PAGE:

Synopses & Reviews
THE DEFINITIVE WORK OF AMERICAN TRUE CRIME FROM "AMERICA'S BEST TRUE-CRIME WRITER" (Kirkus Reviews)
Utterly unique in its astonishing intimacy, as jarringly frightening as when it first appeared, Ann Rule's The Stranger Beside Me defies our expectation that we would surely know if a monster lived among us, worked alongside of us, appeared as one of us. With a slow chill that intensifies with each heart-pounding page, Rule describes her dawning awareness that Ted Bundy, her sensitive coworker on a crisis hotline, was one of the most prolific serial killers in America. He would confess to killing at least thirty-six young women from coast to coast, and was eventually executed for three of those cases. Drawing from their correspondence that endured until shortly before Bundy's death, and striking a seamless balance between her deeply personal perspective and her role as a crime reporter on the hunt for a savage serial killer -- the brilliant and charismatic Bundy, the man she thought she knew -- Rule changed the course of true-crime literature with this unforgettable chronicle.
Now updated with a new chapter, the #1 "New York Times"-bestselling true crime writer tells the chilling tale of how she came to learn that Ted Bundy, her close friend and colleague at a Seattle crisis hotline, was in fact a savage serial killer.

RECORDED INFORMATION:
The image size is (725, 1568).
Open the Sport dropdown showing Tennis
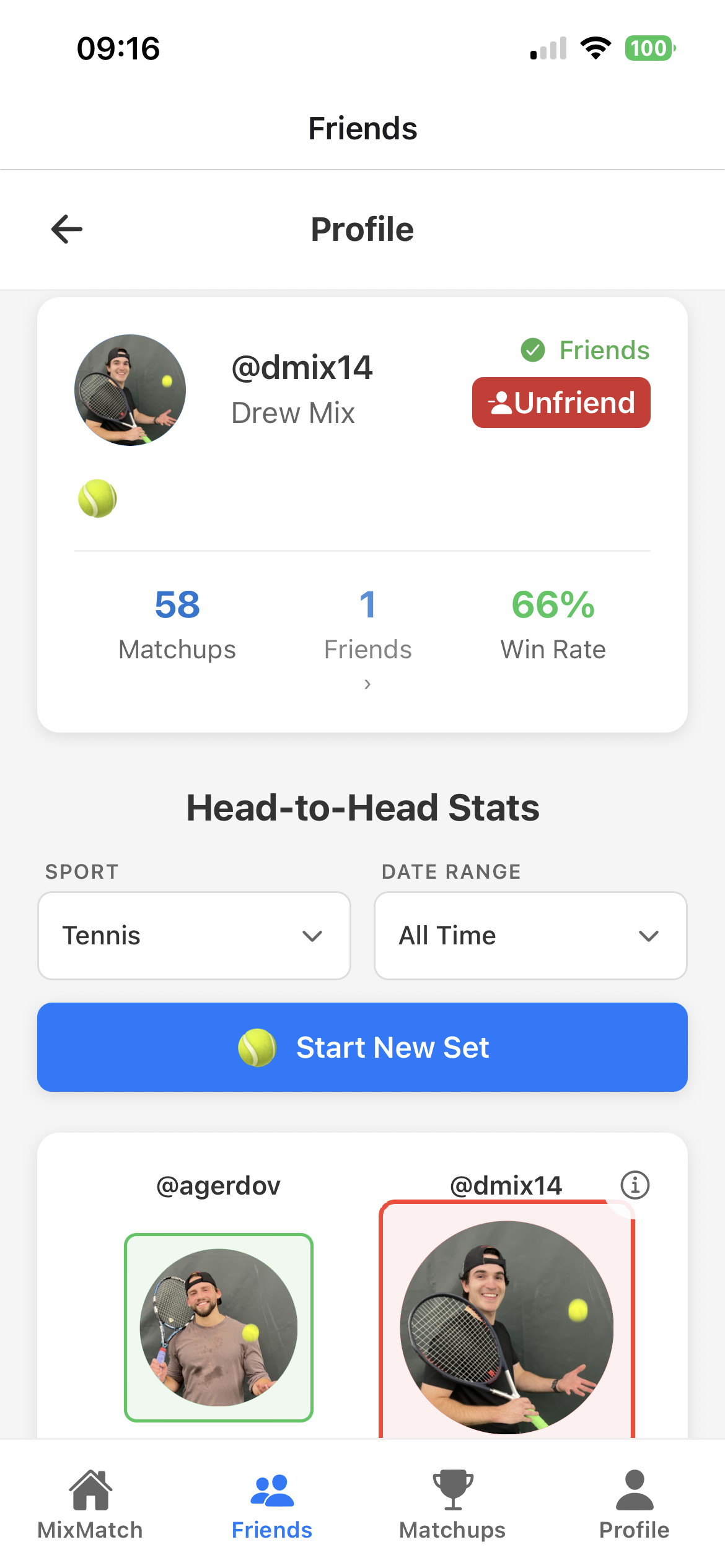click(194, 935)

TASK OBJECTIVE: According to the book synopsis, how many young women did Bundy confess to killing?

SOLUTION FOR THIS TASK: At least thirty-six.